Achieving Zero-Defects Software: Software Engineering Institute's Watts Humphrey thinks the traditional code/test/fix cycle is no longer good enough

During his 27 year career at IBM, Watts S. Humphrey spent a lot of time thinking about how good programmers, despite their best efforts, can produce bad code. In the mid-1960s, for example, he recalls testing the OS/360 operating system. The development team had access to "acres of machines" to exercise the code. Yet customers always found bugs that were so seemingly obvious-at least to them-that they couldn't understand how Humphrey's team could have overlooked them.
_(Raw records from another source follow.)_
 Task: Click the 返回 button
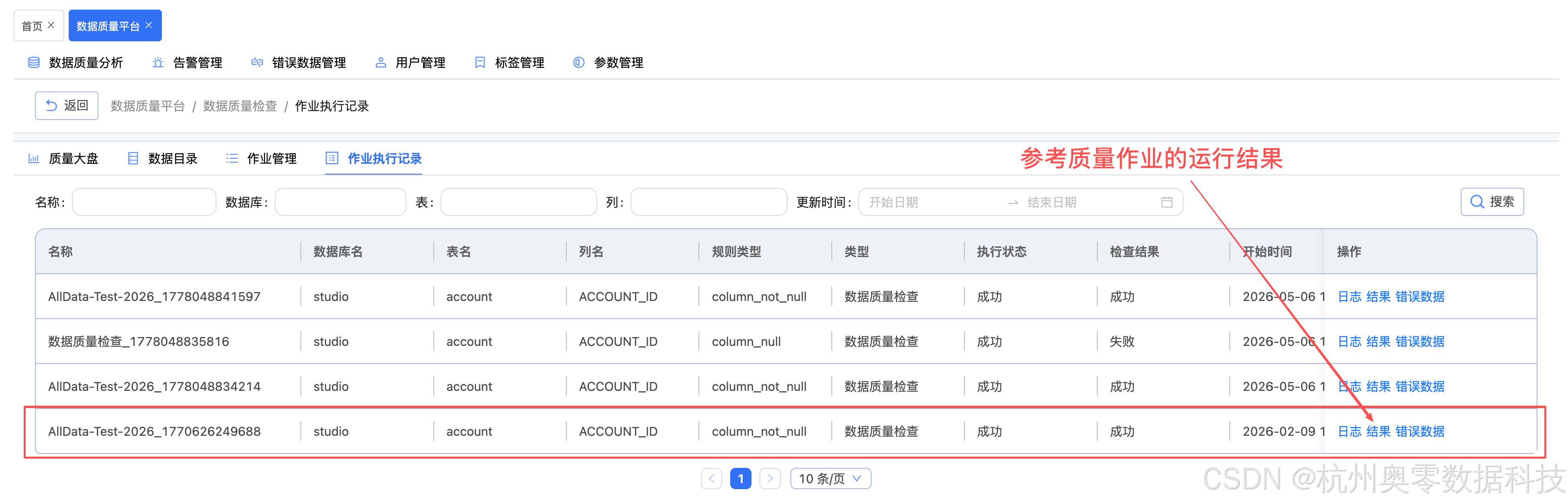[66, 106]
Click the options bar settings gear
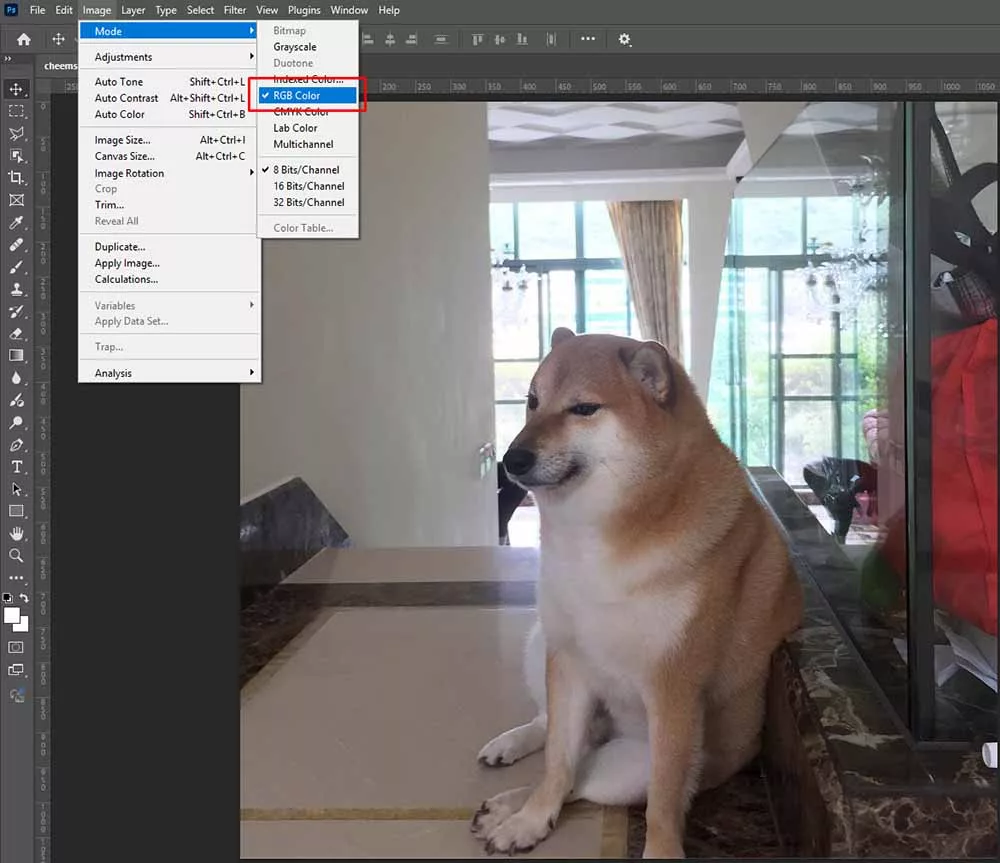This screenshot has height=863, width=1000. pyautogui.click(x=625, y=39)
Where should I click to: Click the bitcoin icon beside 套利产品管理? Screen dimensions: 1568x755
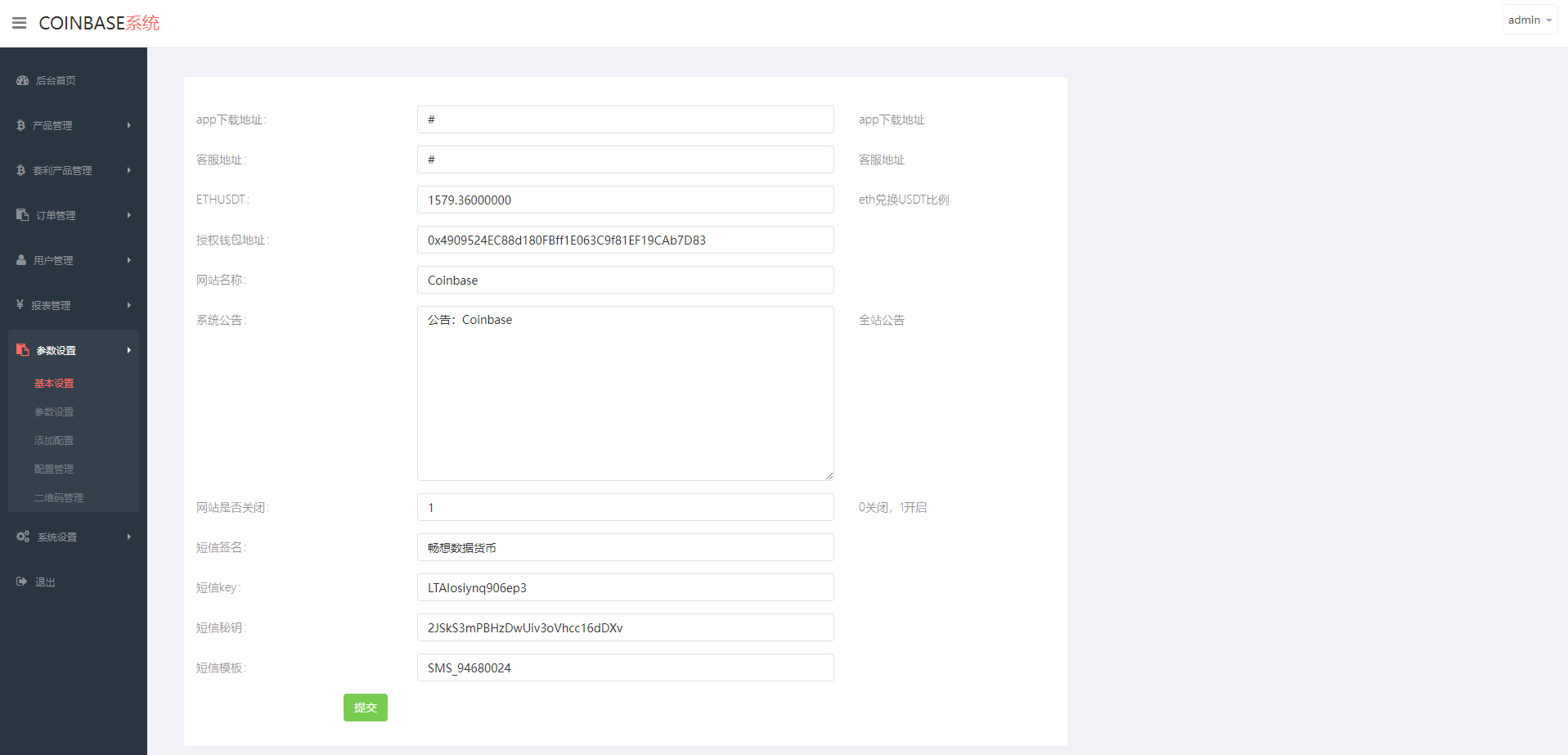tap(20, 170)
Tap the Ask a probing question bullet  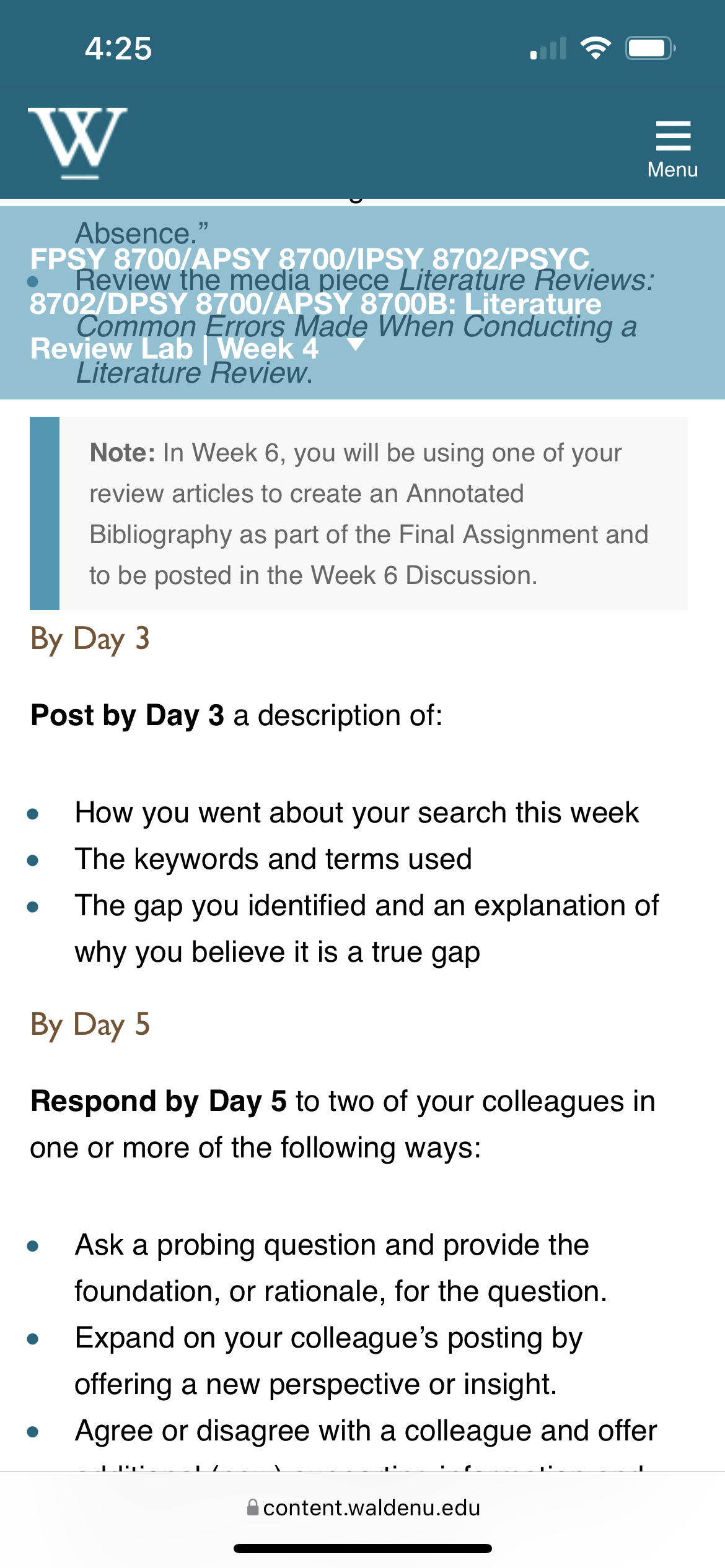tap(341, 1268)
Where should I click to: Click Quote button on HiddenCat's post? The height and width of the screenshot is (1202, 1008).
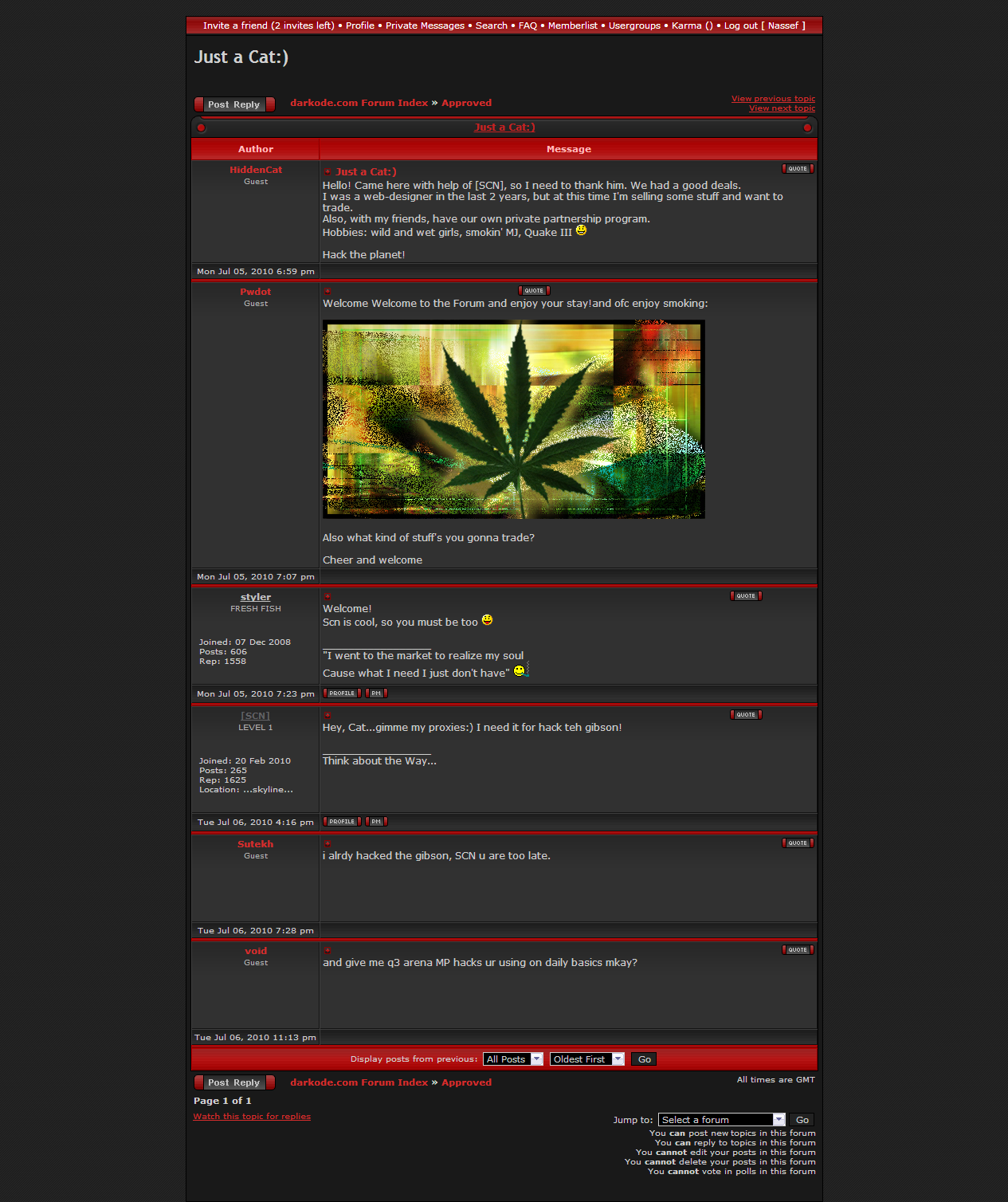[798, 169]
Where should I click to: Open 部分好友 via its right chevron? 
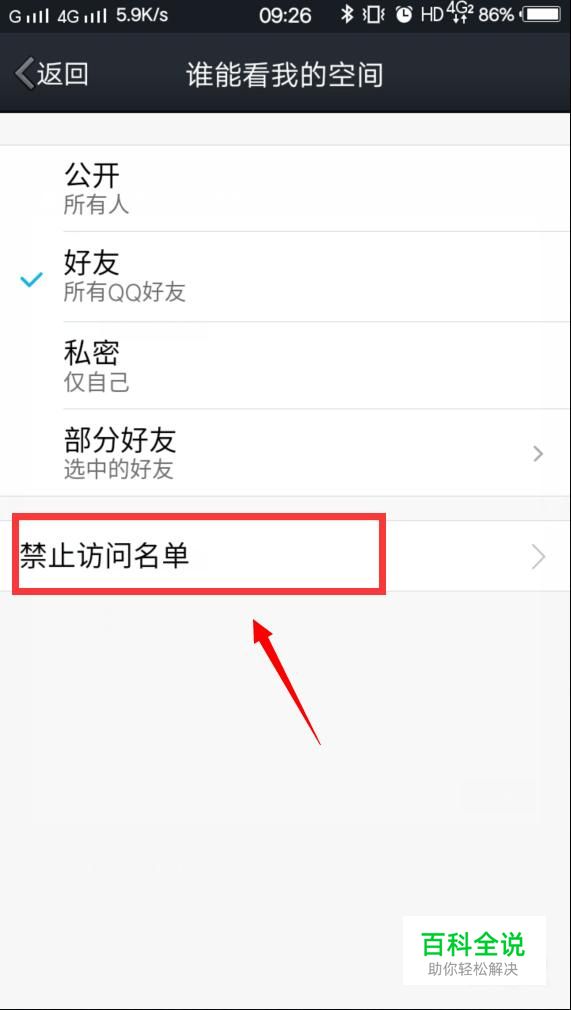click(539, 454)
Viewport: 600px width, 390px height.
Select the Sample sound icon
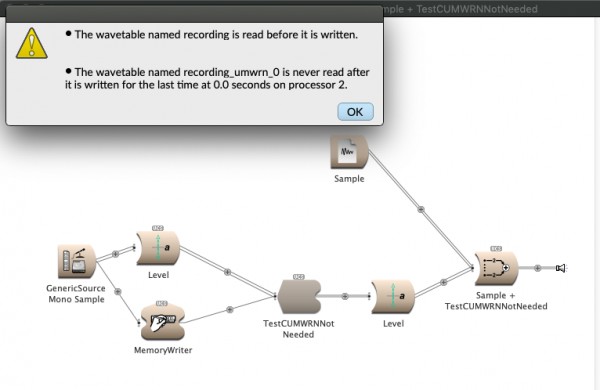349,152
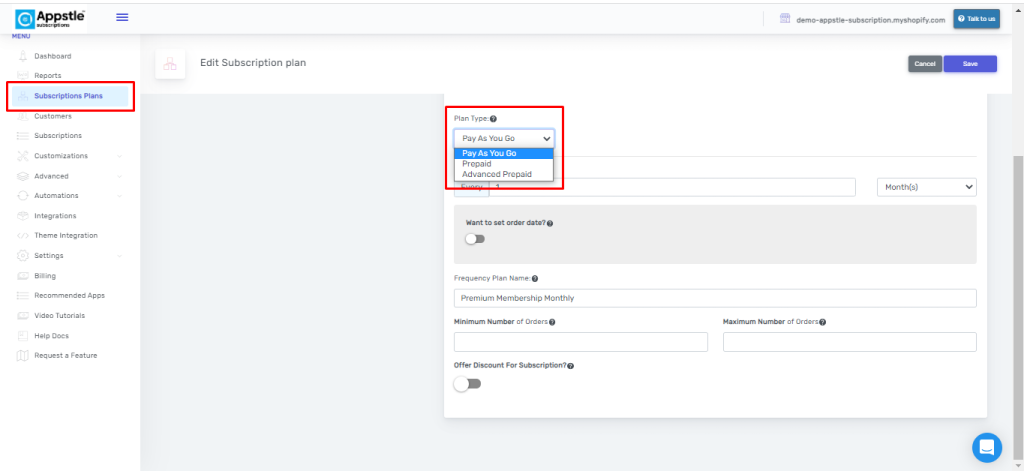Click the Talk to us button
The height and width of the screenshot is (471, 1024).
coord(976,19)

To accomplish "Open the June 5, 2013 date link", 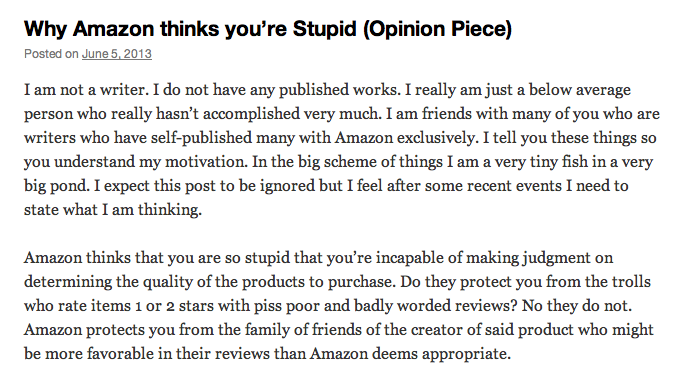I will point(117,54).
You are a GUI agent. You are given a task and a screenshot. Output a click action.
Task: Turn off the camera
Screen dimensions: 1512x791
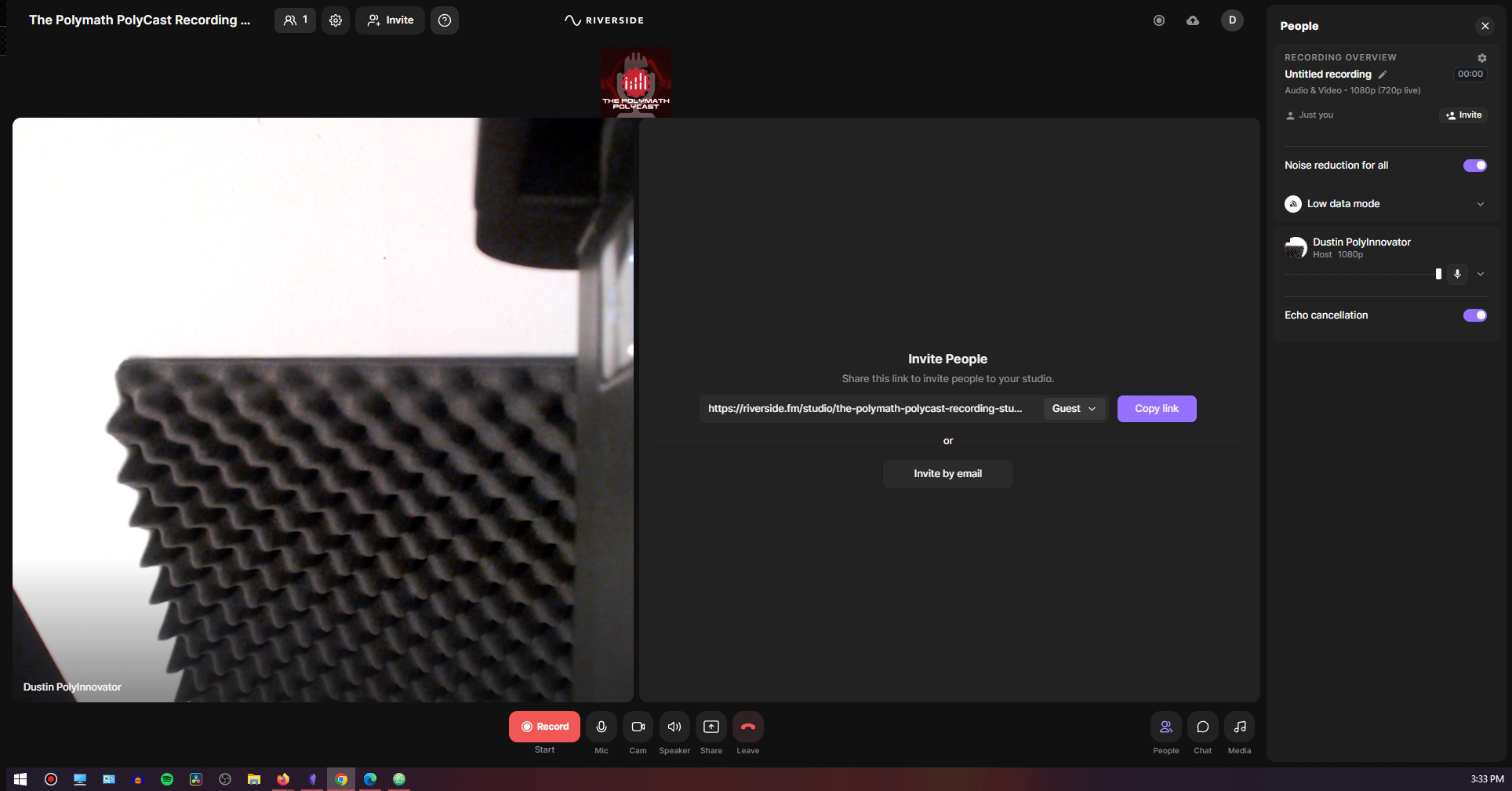[x=638, y=727]
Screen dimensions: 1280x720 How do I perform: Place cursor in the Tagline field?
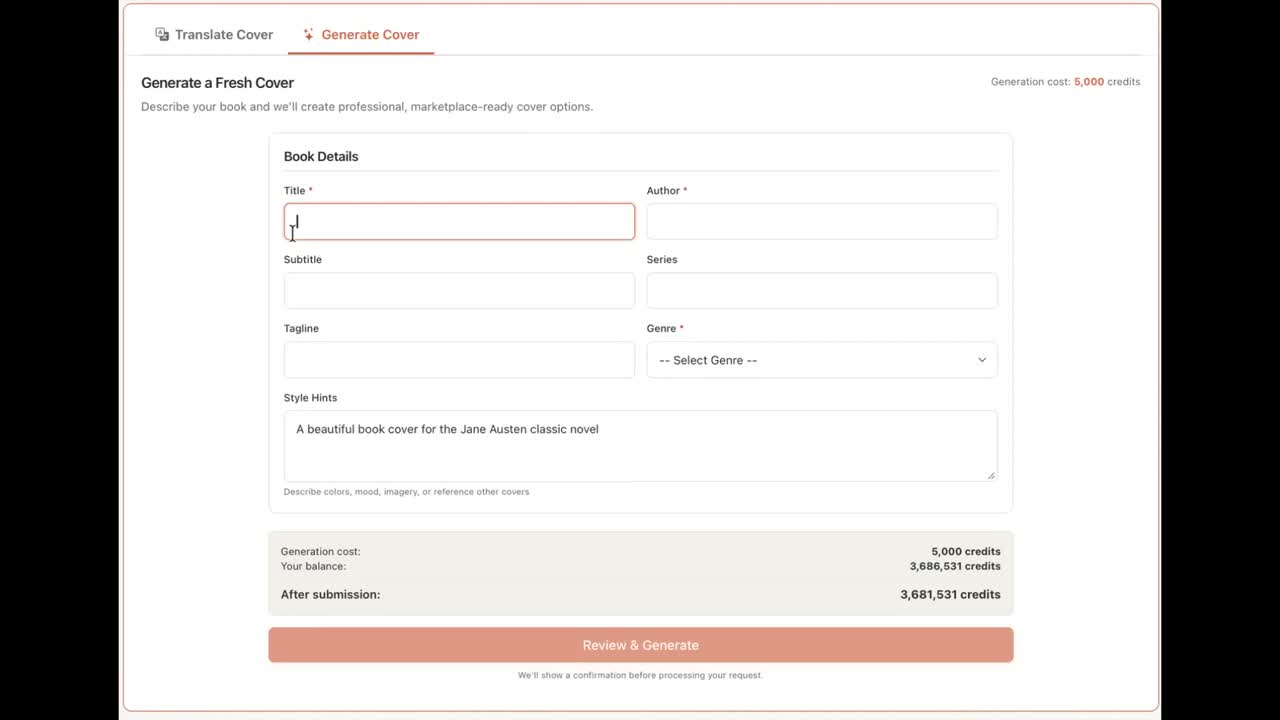(459, 360)
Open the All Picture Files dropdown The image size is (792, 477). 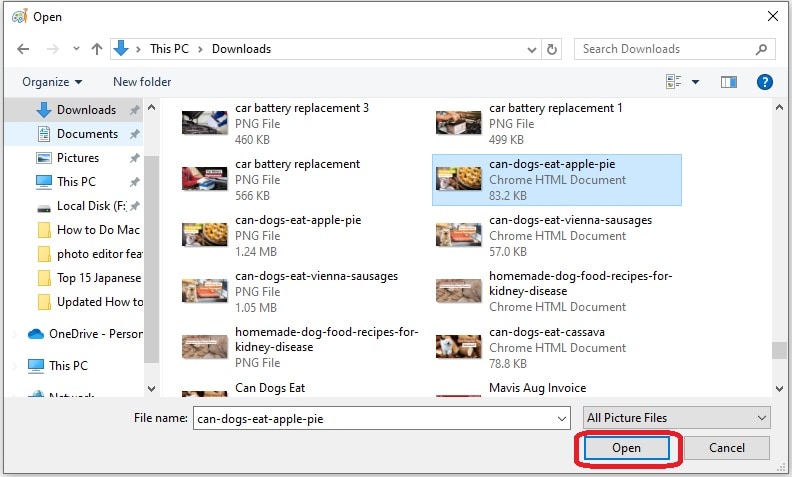pyautogui.click(x=677, y=418)
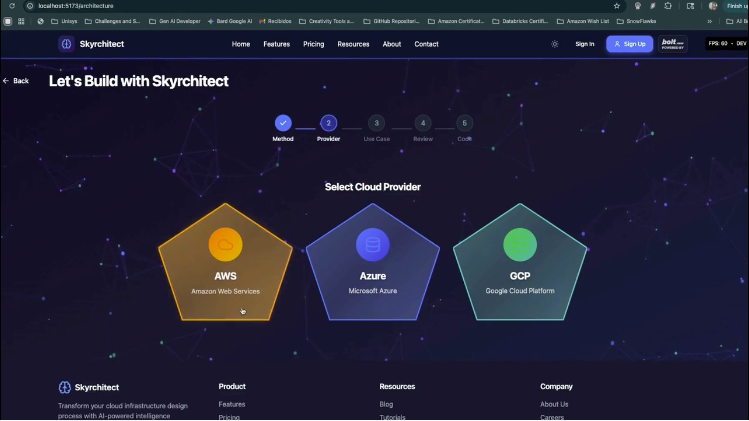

Humphrey's answer is still controversial. Testing alone, he says, cannot solve the defect problem. No matter how many tests are performed, someone somewhere will run the software in a way that the developers never considered. Customers are unpredictable, and they'll fool you ever time. They'll use unexpectedly large values. They'll connect a thousand files, instead of the expected 15. They'll run the code on some machine configuration you never expected. Given all the variables, says Humphrey, the question is not why complex software systems don't work, but why they should work at all.

While Humphrey has long retired from IBM, he doesn't have much time to play the golf courses near his home in Sarasota, Florida. As a Fellow at Carnegie Mellon's Software Engineering Institute, Humphrey devotes his time to teaching developers how to reduce defects ahead of testing, as well as how to make software companies as a whole more quality conscious. The payoff, he says, is better software, produced on schedule for less cost-with the added bonus of having a development team that actually enjoys its work. It is a full-time calling, and Humphrey seems born to the task. Humphrey has written nine books including, most recently, "Winning with Software: An Executive Strategy." He has worked with major companies, including Microsoft, Intuit, ABB, Xerox, and the U.S. Navy to improve the internal development process. In Chennai, India, there's even an institute named after him: the Watts Humphrey Software Quality Institute.

"Defects have been an enormous problem for software developers," he says. "Organizations spend roughly half their time and money finding and fixing them. What people don't typically recognize is that the defects problem really paralyzes the whole development process. Because the number of defects and the time it takes to fix them are both highly variable, defects can make it all but impossible to predict development schedules and cost." And testing, alone, he reiterates, is not the answer.

That argument goes against conventional software development practices-in which developers write code as quickly as possible, then use the debugger to find and fix the glitches. On the surface, the process seems to work. Code is written quickly and the mistakes are caught eventually. The problem is that as code gets more complex, the number of defects missed by testing increases-and becomes the problem not just of beta testers, but of paying customers. And of course, some software defects can cause major problems: power blackouts, train stoppages, aborted rocket launches.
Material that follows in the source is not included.